▶ **Text block**:
Segment Open
Functional adaptation to high PCO2 of apically and basolaterally located Na+/H+ exchange activities in cultured renal cell lines.

Cultured renal epithelial cells grown on filter support were examined for functional adaptation of Na+/H+ exchange activities to "respiratory" acidaemia, which was mimicked by increasing PCO2 from 5% to 10% during 24 h or 48 h of cell culture. We have selected proximal tubular cell lines with either dual location of Na+/H+ exchange activities (MCT cells, RKPC-2 cells), apical location of Na+/H+ exchange activity (OK/WOK cells) or a basolateral location of Na+/H+ exchange activities (LLC-PK1/clone 4 cells, MDCK cells). Na+/H+ exchange activity was determined microspectrofluorometrically (using BCECF) in the absence of CO2/HCO3-. Respiratory acidaemia specifically increased apical Na+/H+ exchange activity (previously classified as amiloride-resistant) in MCT cells, in RKPC-2 cells and in WOK cells; it stimulated basolateral Na+/H+ exchange activity (previously shown to be amiloride-sensitive) in RKPC-2 cells, in LLC-PK1/clone 4 cells and in MDCK cells, but did not affect basolateral Na+/H+ exchange activity in MCT cells. In MCT and in RKPC-2 cells the effect of high PCO2 on apical Na+/H+ exchange was prevented by inhibition of protein kinase C. In RKPC-2 cells, activation of basolateral Na+/H+ exchange by high PCO2 occurred also when protein kinase C was inhibited. In conclusion, these studies demonstrate stimulation of apical Na+/H+ exchange, but differential regulation of basolateral Na+/H+ exchange activities in response to a high-PCO2-induced acid environment. Protein kinase C activation might be involved in mediating the effect of acidaemia on stimulation of apical Na+/H+ exchange activity (MCT and RKPC-2 cells).
Segment Closed
▶ **Exercise description**:
Please translate this sentence from the abstract on renal Na+/H+ exchange into French: "Na+/H+ exchange activity was determined microspectrofluorometrically (using BCECF) in the absence of CO2/HCO3-." The listing after this point is separate material and has no connection to the abstract on renal Na+/H+ exchange.

▶ **Supplied data**:
Segment Open
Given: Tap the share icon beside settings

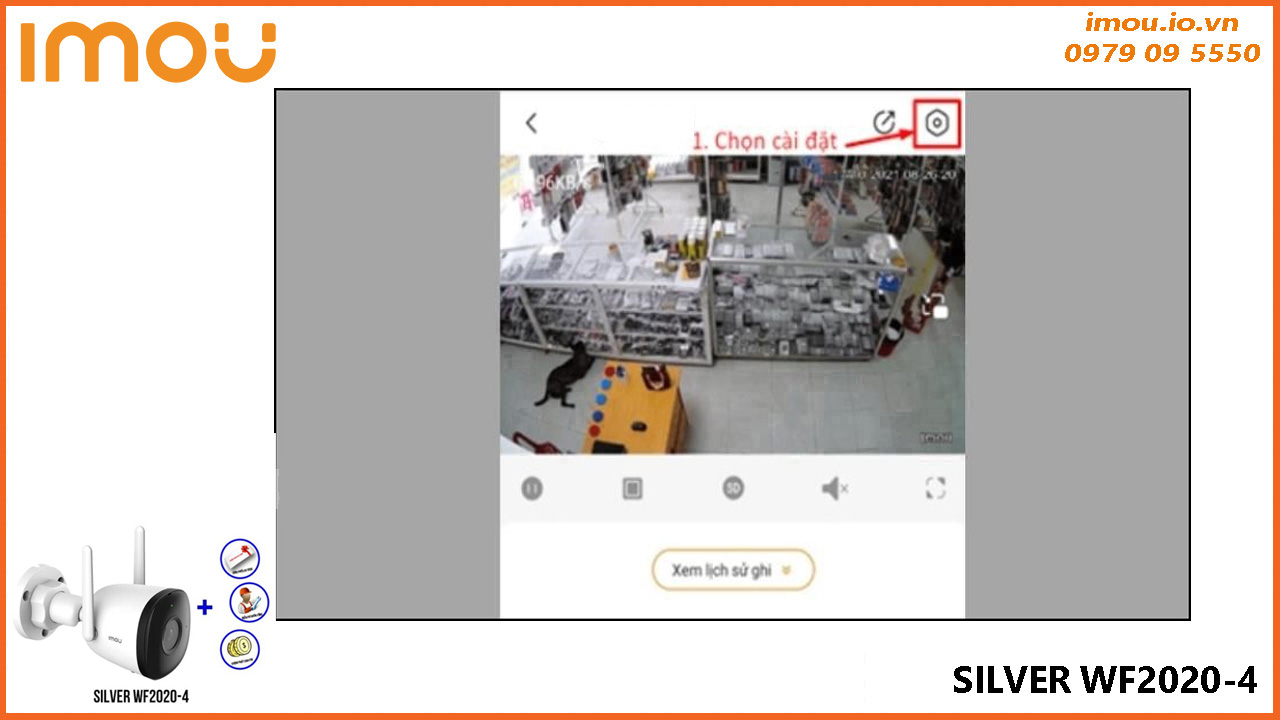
Segment Closed
▶ **Solution to the problem**:
L'activité d'échange Na+/H+ a été déterminée par microspectrofluorométrie (à l'aide du BCECF) en l'absence de CO2/HCO3-.